The dairy industry’s retrospective repayment impost hitting almost two thirds of Australia’s milk producers provides real grounds for dismantling the controversial $1 a litre supermarket milk price, says dairy advocacy body Dairy Connect.
It also wants state governments to legislate to make it unlawful for processors to reclaim payments they have already made for milk collected.
Lifting the house brand milk price implemented by retailers in 2011 would allow a return to more equitable pricing for the whole supply chain said NSW-based Dairy Connect’s farmer group chairman Graham Forbes.
The dairy market badly needed stability and Dairy Connect would be actively advocating price stability, including during talks with federal Agriculture Minister Barnaby Joyce, next week.
“The commercial relationship between processors and retailers needs to strengthen to add value to milk across the board,” Mr Forbes said.
“Dairy Connect will lobby concerned politicians, including Mr Joyce, in a bid to help facilitate amicable negotiations between processors and retailers to stop the farmgate price for milk being destroyed.”
Chief executive officer Shaughn Morgan said NSW, which had only just recovered from the crippling Tier Two milk pricing by milk companies, was not immune from the impact of Murray Goulburn (MG) and Fonterra’s southern Australian farmgate price cuts now shattering confidence across the sector.
Tier Two pricing effectively forced farmers to sell their contracted milk to processes for less than it cost to produce once their herd’s output exceeded Tier One volume limits which adjusted year to year.
Now retrospective cuts to farmer payments by major milk processors were “punitive and unethical”, Mr Morgan said.
The companies involved should scrap their plans to recover funds already paid to producers earlier in the year.
Processors were reaching back in time to “financially clobber” farmers by calling in money already spent on their milk production enterprises on the back of continuing drought conditions in many regions.
“Any financial assistance to industry is welcome but the Coles’ offer of a new retail milk brand with a 20 cents a litre surcharge to go to some producers or the 50 cents a litre surcharge suggested by some farmers on all milk sales would be unsustainable,” he said.
“The real issue is supermarket pricing of drinking milk is unsustainable and these measures reflect that reality.
“A long-term solution to realistic milk pricing is needed and all players should work together to develop a strategy for the future.”

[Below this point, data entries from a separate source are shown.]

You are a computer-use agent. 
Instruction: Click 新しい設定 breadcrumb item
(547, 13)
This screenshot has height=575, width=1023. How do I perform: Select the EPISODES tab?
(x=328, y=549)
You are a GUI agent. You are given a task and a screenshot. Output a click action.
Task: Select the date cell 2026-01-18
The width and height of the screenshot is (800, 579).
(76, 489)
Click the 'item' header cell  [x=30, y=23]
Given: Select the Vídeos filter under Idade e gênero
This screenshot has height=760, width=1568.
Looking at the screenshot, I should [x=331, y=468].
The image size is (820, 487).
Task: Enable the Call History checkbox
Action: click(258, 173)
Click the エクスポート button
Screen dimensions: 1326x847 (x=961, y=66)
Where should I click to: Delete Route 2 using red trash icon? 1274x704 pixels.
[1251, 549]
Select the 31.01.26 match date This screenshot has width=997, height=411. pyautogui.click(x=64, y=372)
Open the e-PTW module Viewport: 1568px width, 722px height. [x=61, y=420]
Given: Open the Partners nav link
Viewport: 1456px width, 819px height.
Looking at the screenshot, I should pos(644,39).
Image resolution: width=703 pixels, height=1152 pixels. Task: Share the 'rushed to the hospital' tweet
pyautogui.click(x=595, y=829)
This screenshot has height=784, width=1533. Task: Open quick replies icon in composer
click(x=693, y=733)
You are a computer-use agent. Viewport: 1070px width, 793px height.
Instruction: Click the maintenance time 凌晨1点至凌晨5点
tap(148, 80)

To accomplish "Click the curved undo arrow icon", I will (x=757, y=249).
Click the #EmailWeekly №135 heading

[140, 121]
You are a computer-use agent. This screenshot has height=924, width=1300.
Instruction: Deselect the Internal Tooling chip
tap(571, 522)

Mr Morgan said while MG’s milk price collapse and the decision by Fonterra to cut its prices hit Tasmania, Victoria, South Australia and southern NSW, there were serious concerns across the national dairy community.
“We’re actively behind the Australian Competition and Consumer Commission and Australian Securities and Investment Commission reviews of these price cuts and the circumstances in which they occurred,” Mr Morgan said.
“We also applaud the call by Tasmanian Farmers and Graziers’ dairy chief for seeking a wide ranging review and reformation of existing arrangements that allow retrospective payment cuts.”
Average MG co-operative farmer members were reportedly facing repayment bills of about $120,000 for each business - a huge impost on the families and rural economies involved.